Baezok was less affected than most by the hauntings. He had little conscience. It was not his fault his predecessors had committed genocide. He was victim, not villain.
He had been a cloth merchant in the city, that in prosperous days had manufactured textiles to caress the flesh like a second skin. Now he commanded the women to make him an extravagant wardrobe. The robes fell in folds over his ample flesh onto which he forced the gleaming stones of stolen rings. He let his greying black hair grow to flow onto his shoulders and had complex leather sandals made to pamper his fat feet.
Then he viewed the remaining women of the town. Most were traumatised, even if they saw few ghosts. The men, their numbers decimated, were equally abject or numb with shock. Men and women moved like automatons through the essentials of survival. But none registered pleasure and only those constantly haunted, conveyed pain.
So Baezok took the women whose apathy confirmed infrequent hauntings. But their acquiescence offered no challenge. He was about to seek girls awaiting puberty, when he saw Pila in the covered market where barter had replaced the ravaged economics of the past. She was slight, solitary, her face inscrutable and pale as chalk. She was young, yet during the atrocities her fair hair had turned grey. She barely brushed it but let it straggle to flow over her shoulders and down her back. Yet she had a presence by which Baezok was enthralled.
He took her to the half ruined house he had furnished with other people's goods. There were deep chairs, carved tables, rich rugs.
Baezok was wary of the ghosts haunting Pila. They came in daylight, especially at noon, the time of no shadow. Pila's face darkened and her mouth opened in a cry she could not utter. Even in hot sun, she froze and her temperature dropped.
Baezok could only imagine the blighted beings she witnessed. He was convinced the creed of apparitions was generated by guilt, fostering ghosts within the psyches of the susceptible.
He knew better than to touch Pila when she crouched motionless in the street or in an echoing room of the decaying house.
If she failed to recover within the hour, he fetched a member of the Somnoi who muttered incantations and moved beseeching hands before her face.
She did not resist Baezok. Through her stultifying misery she wanted to give birth, to leave behind some being with the courage to confront and overcome the hauntings.
Baezok was in charge but even he feared the Somnoi. They had uncanny insight, had instigated moral laws, against which his practical domination was futile. Even in their apathy, the people would support them and if they found him with Pila, with whom intercourse was illegal, he would be forced to leave the city. So Pila was released to wander within its confines. No one knew whose child she carried.
The birth is imminent and Pila is surreptitiously ushered into Baezok's house. She lies in a darkened room, aware of indistinct figures gliding in slippered feet about her bed.

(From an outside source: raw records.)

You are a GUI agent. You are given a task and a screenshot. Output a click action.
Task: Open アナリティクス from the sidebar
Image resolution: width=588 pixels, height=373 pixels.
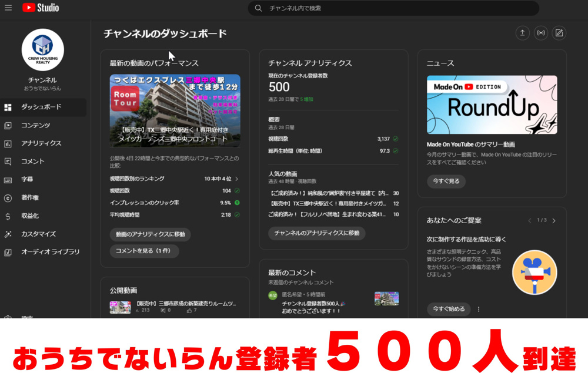(x=36, y=143)
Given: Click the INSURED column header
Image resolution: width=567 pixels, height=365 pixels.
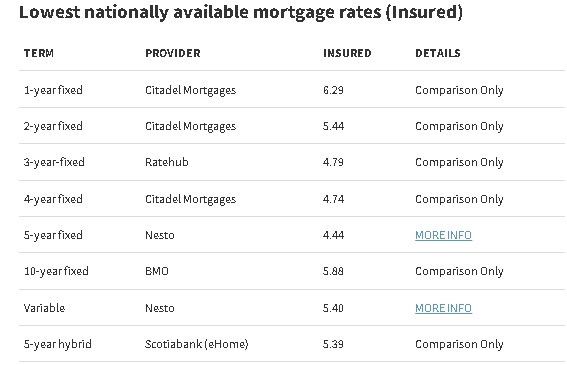Looking at the screenshot, I should click(347, 53).
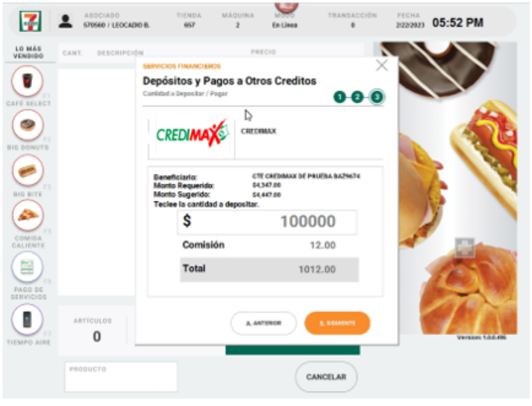Select the Comida Caliente pizza icon

tap(28, 215)
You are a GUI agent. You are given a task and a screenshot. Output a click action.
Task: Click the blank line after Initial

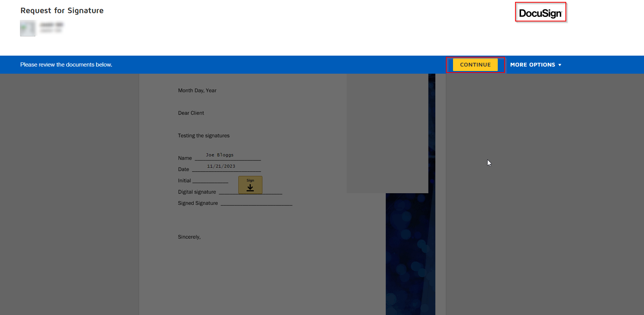tap(210, 181)
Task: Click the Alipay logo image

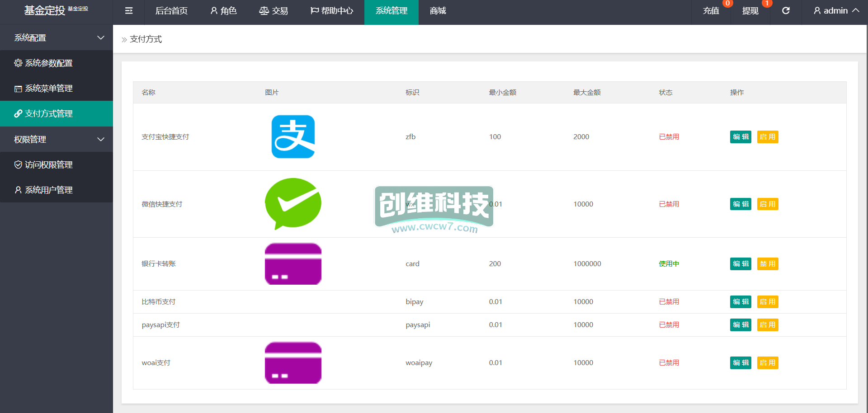Action: pos(293,136)
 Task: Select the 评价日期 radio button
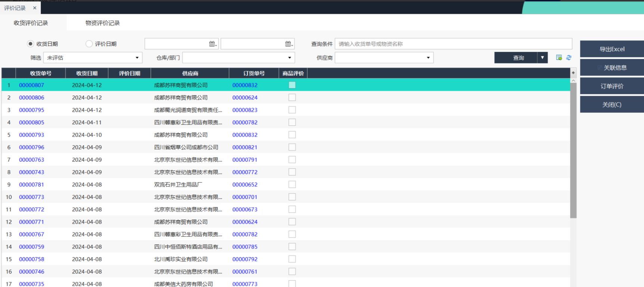[x=89, y=44]
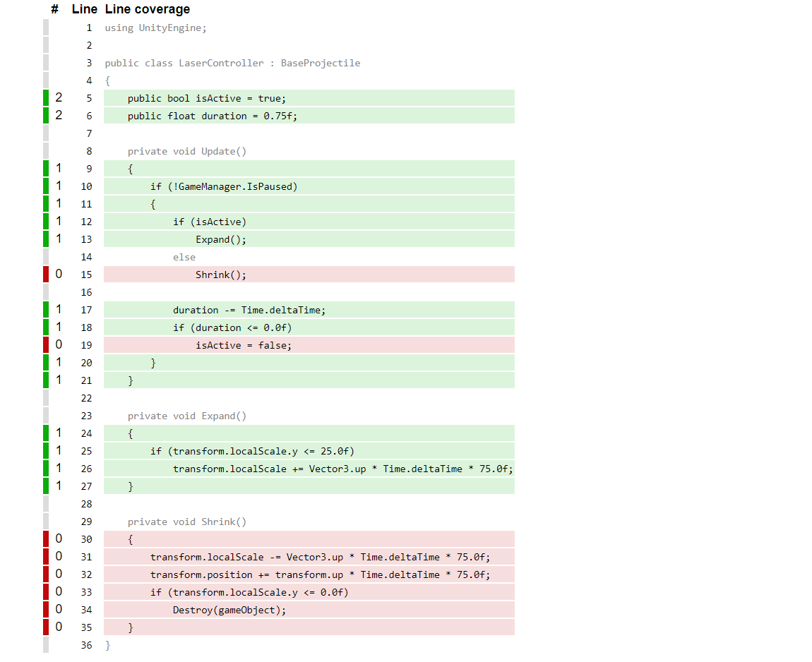
Task: Click the "Line coverage" column header
Action: click(147, 9)
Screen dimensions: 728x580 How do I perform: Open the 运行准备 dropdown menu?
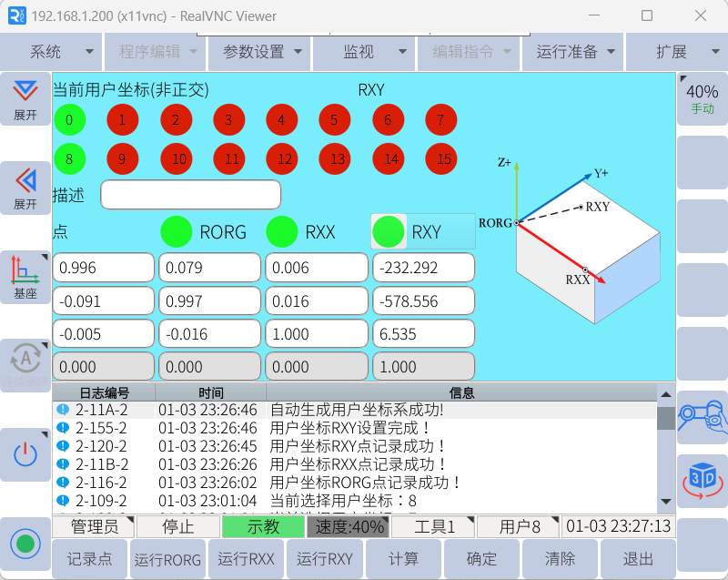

Baezok waits in an adjoining room. When Pila cries out he claps his hands to his ears. Pila strains to release the being bursting her flesh. After expulsion she is beset by calm but even as she lies exhausted, feels the spidery hands of babies who have died but crawl still among mortality, seeking maternal protection.
The small hands that subsequently grasp her are warm and wet. She opens her eyes to see a bewildered boy child on her breast.
Baezok enters the stifling room. Awkwardly he approaches the bed and peers at the mewling child. He will teach him to defy the Somnoi and succeed him as ruler of this lethargic land.
Pila lets him take the child. Briefly, he cradles him and as the woman closes her eyes, walks out of the room to descend a dim staircase. At the bottom is a dishevelled cellar stacked with goods snatched by Baezok from abandoned houses. A wet nurse sits on a simple bed. She takes the child and the crying stops.
When Baezok returns to the hot room, Pila has ceased breathing. At last the ghosts have claimed her.
Baezok named the boy Linus and watched him grow with eyes that widened in the dark. The child needed sunlight. Ensuring he was not overlooked, Baezok grew a small garden behind a shattered wall where weeds flourished with straggling flowers. Here he took the child to play.
Linus believed the nurse to be his mother and when not playing with other children's toys, he was taught by Baezok. With reading and writing came clear instruction in dominance and coercion, until Linus was convinced he had the right to covet and control with impunity.
Outside the city the Druesim gathered. They were the dispossessed, who had allowed those who still had strength, to take what was left of their possessions. All knew someone who had been a victim of genocide. All were haunted.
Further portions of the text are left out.